The world of Irish step dancing is suddenly in the spotlight, but not for the incredible skills of its dancers.

According to The Daily Mail, nearly a dozen Irish dance teachers and judges have been accused of fixing competitions by offering sexual favors to boost their students' standings in various competitions, including the World Irish Dancing Championships in Belfast, Ireland.

In one leaked text message, a judge appeared to tell a dance teacher that they accept "other forms of appreciation."

The teacher responded that if their student received first place, the judge could have "anything you want ;)."

"Is it not time you came to my room?" the judge replied.

Apparently, an Irish dance teacher from the East Coast of the U.S. was the whistleblower on the scandal.

The whistleblower provided screenshots of WhatsApp conversations between as many as 12 Irish dance teachers conspiring to fix competitions via bribes of sexual nature.

In some messages, the teachers even sent photos of their pupils to judges so they could identify them and give them winning medals.

"Girls u11 tomorrow. Don't have [competition] numbers as I'm not going til the morn. [redacted first name and surname] and [redacted first name and surname] are the names," one message allegedly read, to which the judge replied with a wink emoji, according to The Daily Mail.

Irish dancing commission CLRG, a.k.a. An Coimisiún Le Rincí Gaelacha, said in a statement that "such unethical behavior cannot and will not be tolerated by this organization" and that they are investigating the allegations.

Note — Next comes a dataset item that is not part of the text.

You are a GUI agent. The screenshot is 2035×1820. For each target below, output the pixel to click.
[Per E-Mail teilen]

The CLRG is the organizer behind Irish step dance competitions across the U.S., U.K. and Australia, as well as Ireland's World Irish Dancing Championships.

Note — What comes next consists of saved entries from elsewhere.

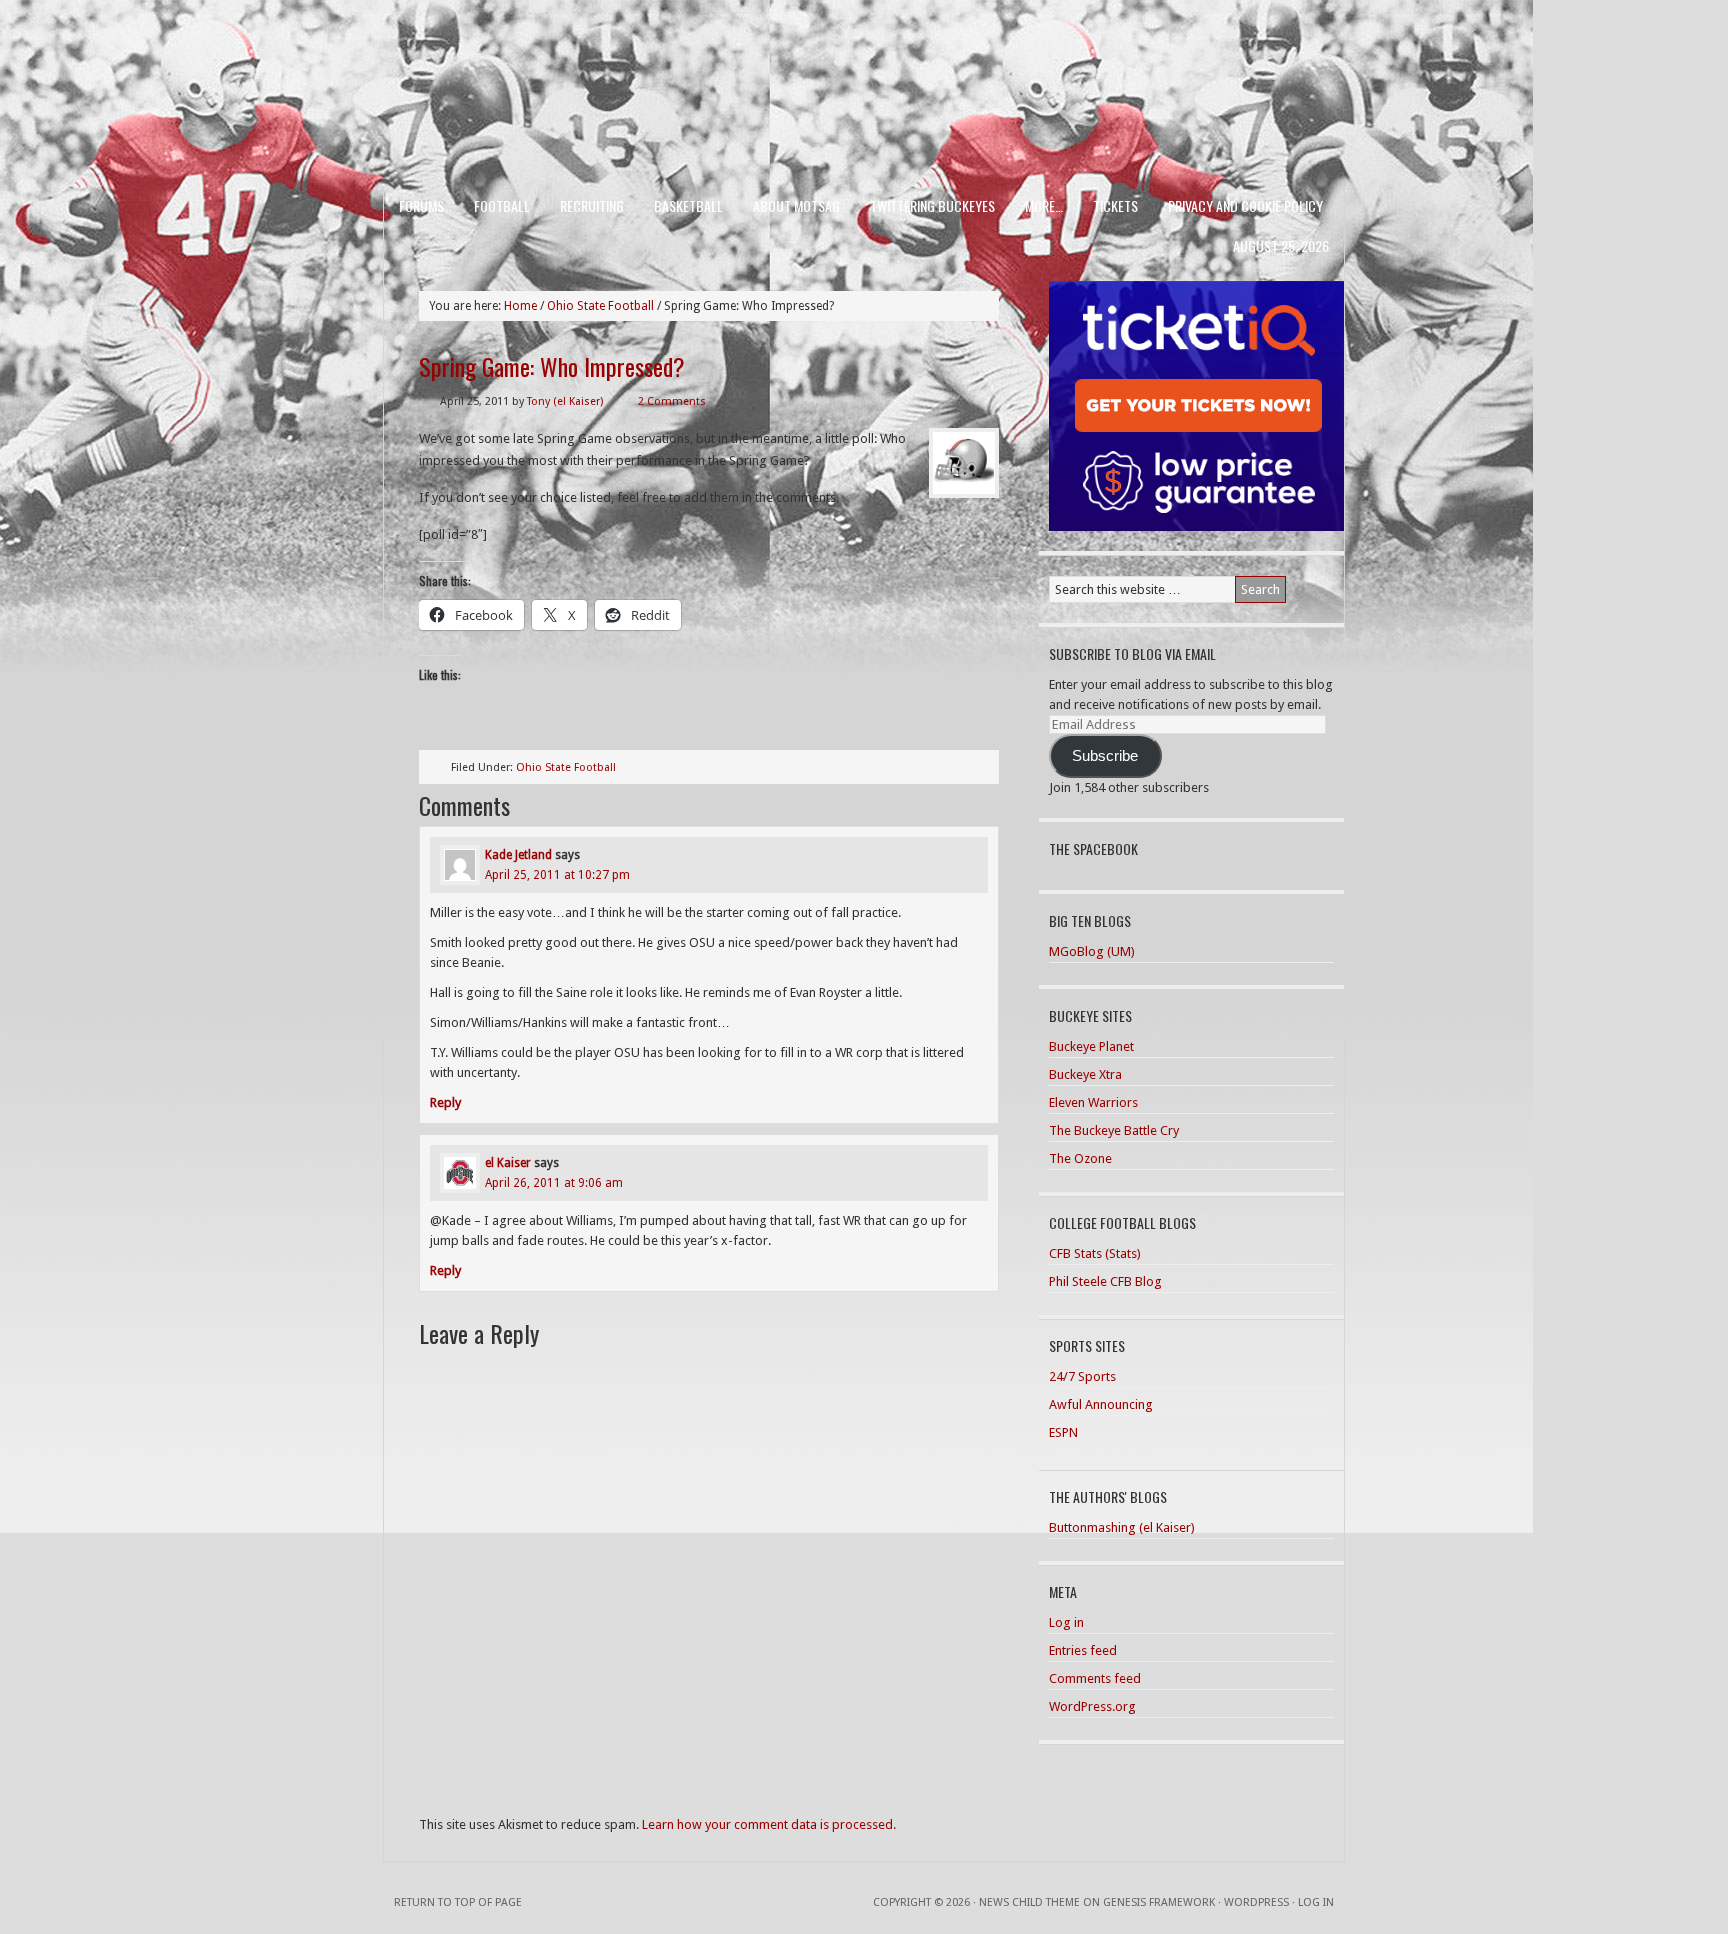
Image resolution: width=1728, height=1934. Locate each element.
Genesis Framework (1159, 1902)
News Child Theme (1029, 1902)
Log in (1066, 1622)
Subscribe (1105, 756)
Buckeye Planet (1091, 1046)
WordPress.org (1092, 1706)
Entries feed (1083, 1650)
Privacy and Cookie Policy (1245, 205)
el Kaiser (508, 1163)
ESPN (1063, 1432)
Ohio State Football (566, 767)
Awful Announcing (1101, 1404)
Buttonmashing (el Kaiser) (1122, 1527)
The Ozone (1080, 1158)
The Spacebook (1093, 848)
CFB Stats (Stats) (1095, 1253)
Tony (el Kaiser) (565, 401)
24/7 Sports (1082, 1376)
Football (502, 205)
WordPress (1256, 1902)
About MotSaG (796, 205)
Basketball (688, 205)
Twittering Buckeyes (932, 205)
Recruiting (592, 205)
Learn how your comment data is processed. (769, 1824)
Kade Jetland (518, 855)
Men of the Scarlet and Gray (864, 55)
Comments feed (1095, 1678)
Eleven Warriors (1093, 1102)
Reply (445, 1102)
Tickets (1115, 205)
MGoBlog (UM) (1092, 951)
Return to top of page (458, 1902)
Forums (421, 205)
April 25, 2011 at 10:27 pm (557, 875)
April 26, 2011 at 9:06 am (554, 1183)
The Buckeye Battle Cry (1114, 1130)
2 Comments (672, 401)
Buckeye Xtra (1085, 1074)
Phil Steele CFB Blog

The CLRG first received allegations of a bribery scandal back in July.

Since the bombshell texts were leaked, Ireland's Deputy Prime Minister Leo Varadkar has launched a full investigation into the alleged corruption of the Irish step dance industry.

"It needs to be fully and thoroughly investigated so we can find out what the facts are and if people have been engaged in any wrongdoing, [they should be] held to account," Varadkar said in a statement, adding the investigation could potentially "cause reputational harm but the solution is not to cover it up, it's to deal with it and investigate it properly and hold people to account."

"I will also be writing to the organization involved, to seek assurances that they are taking every step necessary to restore confidence, for families right across the world, that their children, their young people are being treated fairly," Irish Arts Minister Catherine Martin added.